O presidente da Associação Brasileira dos Caminhoneiros, José Fonseca Lopes, disse que o movimento da categoria não vai parar com o congelamento dos preços do diesel por 15 dias ou com a aprovação na Câmara da isenção do PIS e da Cofins para o diesel até o final do ano. O projeto aprovado na Câmara ontem à noite precisa ser votado no Senado e depois vai à sanção presidencial.
Fonseca garantiu que o movimento só vai parar com a publicação dessa isenção no Diário Oficial da União. Hoje à tarde haverá mais uma rodada de reunião na Casa Civil. A paralisação chega no quarto dia. O movimento começou na segunda-feira (21).

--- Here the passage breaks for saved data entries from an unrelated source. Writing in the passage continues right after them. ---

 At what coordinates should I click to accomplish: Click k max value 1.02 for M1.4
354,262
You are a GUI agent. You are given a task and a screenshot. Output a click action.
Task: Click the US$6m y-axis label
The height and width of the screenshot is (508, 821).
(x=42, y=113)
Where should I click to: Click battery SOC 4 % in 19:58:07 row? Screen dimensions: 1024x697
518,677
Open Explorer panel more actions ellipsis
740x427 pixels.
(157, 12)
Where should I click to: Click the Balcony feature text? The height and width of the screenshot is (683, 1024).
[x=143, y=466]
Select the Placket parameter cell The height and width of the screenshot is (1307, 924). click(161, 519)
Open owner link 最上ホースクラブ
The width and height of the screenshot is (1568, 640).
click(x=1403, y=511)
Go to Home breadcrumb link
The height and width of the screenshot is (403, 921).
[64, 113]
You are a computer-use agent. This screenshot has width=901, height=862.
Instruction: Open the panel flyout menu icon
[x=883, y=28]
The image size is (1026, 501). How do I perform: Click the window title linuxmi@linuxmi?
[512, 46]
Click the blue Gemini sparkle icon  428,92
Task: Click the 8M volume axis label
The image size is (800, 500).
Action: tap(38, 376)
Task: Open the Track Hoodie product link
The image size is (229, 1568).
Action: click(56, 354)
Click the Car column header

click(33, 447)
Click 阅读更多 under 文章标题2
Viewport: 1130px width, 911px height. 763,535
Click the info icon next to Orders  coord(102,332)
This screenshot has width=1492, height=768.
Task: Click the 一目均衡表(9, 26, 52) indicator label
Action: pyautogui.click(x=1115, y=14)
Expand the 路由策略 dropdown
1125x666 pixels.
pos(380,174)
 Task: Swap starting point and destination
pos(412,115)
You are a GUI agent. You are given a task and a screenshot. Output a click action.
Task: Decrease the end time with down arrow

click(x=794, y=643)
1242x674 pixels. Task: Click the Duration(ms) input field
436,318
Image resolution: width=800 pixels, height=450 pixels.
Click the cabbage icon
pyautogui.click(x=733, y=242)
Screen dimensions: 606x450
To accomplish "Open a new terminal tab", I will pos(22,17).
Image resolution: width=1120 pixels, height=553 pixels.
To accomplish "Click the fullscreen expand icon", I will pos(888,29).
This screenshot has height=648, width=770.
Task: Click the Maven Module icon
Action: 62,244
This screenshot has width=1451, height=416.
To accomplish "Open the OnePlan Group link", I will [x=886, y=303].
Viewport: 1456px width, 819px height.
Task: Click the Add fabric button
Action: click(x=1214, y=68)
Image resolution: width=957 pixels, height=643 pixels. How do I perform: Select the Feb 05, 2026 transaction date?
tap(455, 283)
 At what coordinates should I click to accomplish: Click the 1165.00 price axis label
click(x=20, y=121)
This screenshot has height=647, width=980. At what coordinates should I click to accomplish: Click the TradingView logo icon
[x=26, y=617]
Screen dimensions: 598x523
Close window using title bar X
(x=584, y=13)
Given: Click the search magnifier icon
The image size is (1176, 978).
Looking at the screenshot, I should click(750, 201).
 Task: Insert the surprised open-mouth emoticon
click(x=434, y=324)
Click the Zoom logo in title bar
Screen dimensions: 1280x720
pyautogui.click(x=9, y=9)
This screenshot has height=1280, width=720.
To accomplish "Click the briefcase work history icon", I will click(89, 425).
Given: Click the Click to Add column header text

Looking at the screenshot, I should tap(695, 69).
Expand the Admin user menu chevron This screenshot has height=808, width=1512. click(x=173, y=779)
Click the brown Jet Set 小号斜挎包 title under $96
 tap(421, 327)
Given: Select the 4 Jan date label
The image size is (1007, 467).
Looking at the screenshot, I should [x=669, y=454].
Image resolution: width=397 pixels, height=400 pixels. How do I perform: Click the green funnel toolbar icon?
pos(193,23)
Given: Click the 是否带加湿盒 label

O líder dos caminhoneiros lembrou na entrevista concedida há pouco à Rádio Band News, que desde julho do ano passado tentam fazer um acordo com o governo. E que no último dia 14 encaminhou uma carta ao Palácio do Planalto que não tomou nenhuma atitude. “Tem que ser rápido nesta solução, porque a partir de amanhã não passa mais nenhum caminhão com comida perecível”, anunciou.
Fonseca disse que a paralisação atinge 1 milhão de caminhoneiros. Se a isenção do PIS e da Confins e o fim da Cide for aprovada nesta quinta-feira, a normalização do abastecimento só deve ocorrer em uma semana. “Não queremos que o combustível aumente todos os dias.”